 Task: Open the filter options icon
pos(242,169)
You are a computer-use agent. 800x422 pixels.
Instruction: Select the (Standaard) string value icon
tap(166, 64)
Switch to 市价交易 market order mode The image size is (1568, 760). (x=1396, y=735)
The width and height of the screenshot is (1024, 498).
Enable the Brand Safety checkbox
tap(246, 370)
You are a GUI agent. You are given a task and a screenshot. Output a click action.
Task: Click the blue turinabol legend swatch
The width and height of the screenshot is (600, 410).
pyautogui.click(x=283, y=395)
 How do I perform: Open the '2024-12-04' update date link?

════════

**WORK INSTRUCTIONS**
Reproduce all of the material above line for line, with every character unchanged.

**EXERCISE RESPONSE**
 Task: Open the filter options icon
pos(242,169)
You are a computer-use agent. 800x422 pixels.
Instruction: Select the (Standaard) string value icon
tap(166, 64)
Switch to 市价交易 market order mode The image size is (1568, 760). (x=1396, y=735)
The width and height of the screenshot is (1024, 498).
Enable the Brand Safety checkbox
tap(246, 370)
You are a GUI agent. You are given a task and a screenshot. Output a click action.
Task: Click the blue turinabol legend swatch
The width and height of the screenshot is (600, 410).
pyautogui.click(x=283, y=395)
 How do I perform: Open the '2024-12-04' update date link?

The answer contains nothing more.